Approximate Incidence of other cancer markets (cases/year):
 Lung:
1,600,000
 Breast:
1,380,000
 Pancreatic:
220,000
 Oral cavity:
263,900
Total:
3,463,900 cases/year
G. Company Management
James S. Norris, Ph.D., Board Chairman and Interim CEO of SphingoGene
Dr. Norris is Professor of Microbiology & Immunology at MUSC for 25 years and Chairman for ten years (20002010). He has >154 publications in the fields of cancer biology, gene therapy, drug development and
sphingolipid biochemistry. His research has been continuously funded by the NIH, the NSF and the
Department of Defense for the past 32 years.

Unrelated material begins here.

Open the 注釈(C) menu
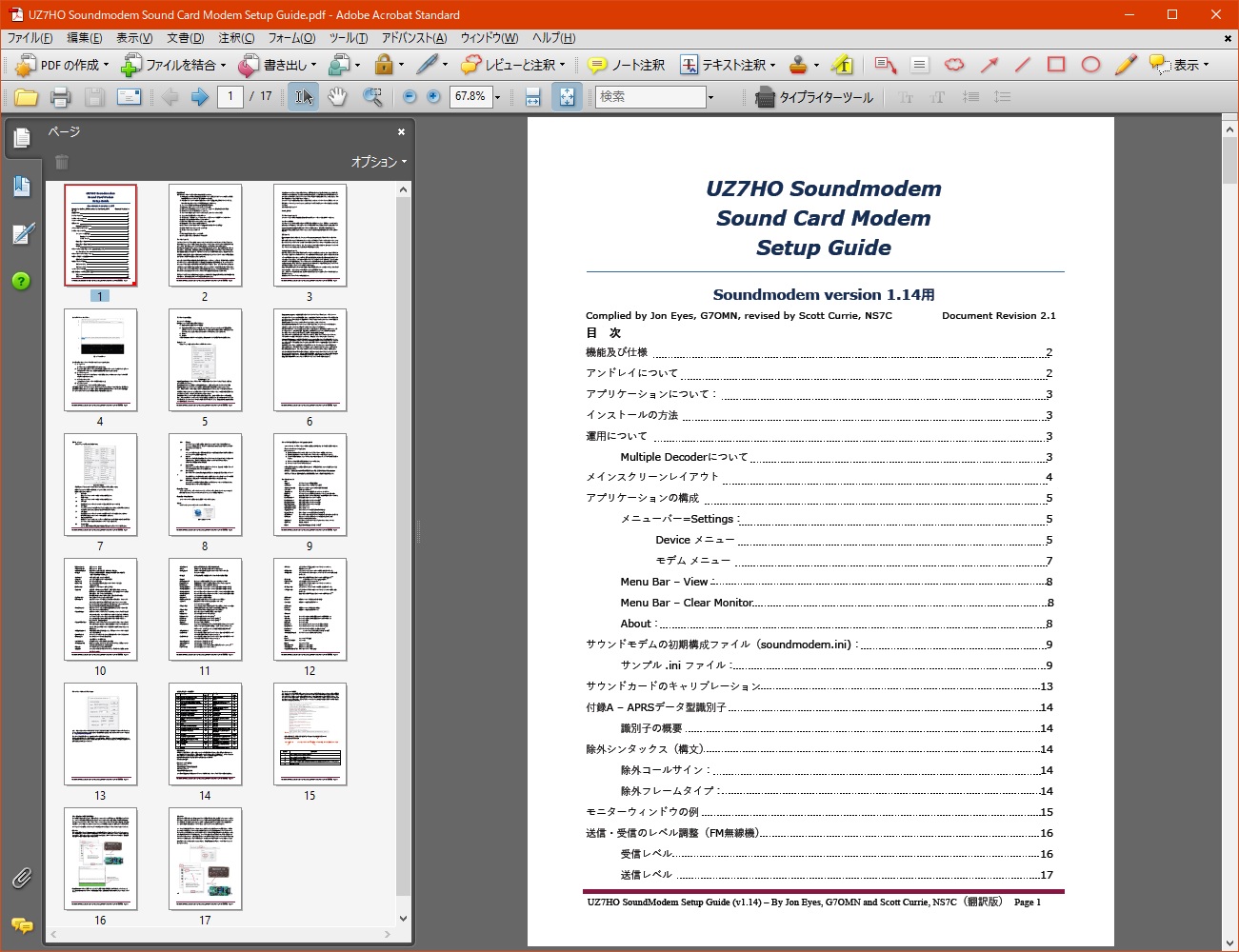Viewport: 1239px width, 952px height. coord(236,38)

David M. Haselwood, MBA, MPH, Business Advisor and member of the Board of Directors
Mr. Haselwood received his MBA from the UC Berkeley’s Haas School of Business and his MPH in Health
Care Finance & Management from UC Berkeley’s School of Public Health. He is a successful serial
entrepreneur, operator and investor in the healthcare industry. He currently serves as Head of Business and
Corporate Development of Gradalis, Inc.: a fully integrated cancer therapeutic development company based in
Dallas, Texas. He served as Principal and Entrepreneur‐in‐Residence at Health Care Investment Visions
(HCIV), a healthcare focused venture development fund. Prior to HCIV, Mr. Haselwood was a member of the
venture capital team at Burrill & Company, a health care merchant bank based in San Francisco with
approximately $1 billion under management.
Yusuf A. Hannun, M.D., Key Scientist
Dr. Hannun, M.D, is currently the Director of the Stony Brook University Cancer Center, the Joel Kenney
Professor of Medicine, and the Vice Dean for Cancer Medicine at the State University of New York, at Stony
Brook. Until recently, he was the Ralph Hirschmann Professor and Chair of the Department of Biochemistry
and Molecular Biology at the MUSC, where he also served as the Deputy Director of the Hollings Cancer
Center. He has published >400 peer reviewed articles on sphingolipid biology.
Allen Conger, MBA - Chief Financial Officer
Mr. Conger earned an MBA in financial management from The University of Chicago: one of the top ranked
programs in the world. His experience as an investment banker expanded his academic understanding of the
various issues involved in financing a company at different stages, which is critical to establishing and growing
a company to market cancer drugs. Mr. Conger has worked with traditional lenders, venture capitalists, private
equity firms, and independent investors.